| Directions |
Across the entries below, determine how many lines include the word "header". State only the resulting number.

[Stored data entries]

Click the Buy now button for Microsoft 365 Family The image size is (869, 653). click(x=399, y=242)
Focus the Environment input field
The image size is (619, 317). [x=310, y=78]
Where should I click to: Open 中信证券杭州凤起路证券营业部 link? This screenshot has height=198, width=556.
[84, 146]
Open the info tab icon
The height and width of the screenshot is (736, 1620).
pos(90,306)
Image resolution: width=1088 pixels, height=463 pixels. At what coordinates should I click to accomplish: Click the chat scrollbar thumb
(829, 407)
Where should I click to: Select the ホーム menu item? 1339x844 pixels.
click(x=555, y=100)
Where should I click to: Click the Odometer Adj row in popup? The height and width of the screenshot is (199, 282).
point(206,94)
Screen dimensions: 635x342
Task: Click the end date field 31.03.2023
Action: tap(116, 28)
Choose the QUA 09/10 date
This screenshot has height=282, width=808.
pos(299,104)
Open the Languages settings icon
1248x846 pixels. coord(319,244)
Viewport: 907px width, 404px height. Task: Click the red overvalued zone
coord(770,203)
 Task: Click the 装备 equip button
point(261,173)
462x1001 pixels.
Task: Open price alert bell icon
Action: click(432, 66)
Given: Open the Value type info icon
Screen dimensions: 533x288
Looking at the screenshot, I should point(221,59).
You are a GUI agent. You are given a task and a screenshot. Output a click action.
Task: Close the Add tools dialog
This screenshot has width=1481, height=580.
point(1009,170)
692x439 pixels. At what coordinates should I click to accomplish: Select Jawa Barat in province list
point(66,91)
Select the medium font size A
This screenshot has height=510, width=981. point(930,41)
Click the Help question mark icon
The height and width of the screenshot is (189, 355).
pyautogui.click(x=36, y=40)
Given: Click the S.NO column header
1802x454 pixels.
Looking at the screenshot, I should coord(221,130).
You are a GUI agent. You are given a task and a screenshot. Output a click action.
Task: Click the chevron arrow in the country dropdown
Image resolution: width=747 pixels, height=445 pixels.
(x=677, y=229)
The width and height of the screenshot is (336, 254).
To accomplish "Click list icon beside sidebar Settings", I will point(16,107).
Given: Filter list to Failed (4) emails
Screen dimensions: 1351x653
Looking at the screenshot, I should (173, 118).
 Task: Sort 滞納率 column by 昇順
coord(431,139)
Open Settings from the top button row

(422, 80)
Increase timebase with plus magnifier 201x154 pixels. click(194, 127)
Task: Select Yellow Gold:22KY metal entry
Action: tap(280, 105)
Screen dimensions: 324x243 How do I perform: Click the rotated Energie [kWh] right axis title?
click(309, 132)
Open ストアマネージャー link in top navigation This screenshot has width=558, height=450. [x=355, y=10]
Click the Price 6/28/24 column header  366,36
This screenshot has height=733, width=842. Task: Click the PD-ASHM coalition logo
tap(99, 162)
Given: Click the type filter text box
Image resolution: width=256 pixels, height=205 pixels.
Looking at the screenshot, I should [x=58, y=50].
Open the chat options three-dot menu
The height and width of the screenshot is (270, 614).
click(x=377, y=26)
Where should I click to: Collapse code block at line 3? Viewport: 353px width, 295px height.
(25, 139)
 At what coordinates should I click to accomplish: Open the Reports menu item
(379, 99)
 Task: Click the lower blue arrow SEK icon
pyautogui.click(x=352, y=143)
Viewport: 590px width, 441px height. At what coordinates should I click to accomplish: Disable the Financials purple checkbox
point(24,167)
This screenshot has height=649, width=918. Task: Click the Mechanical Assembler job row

| Exercise solution |
2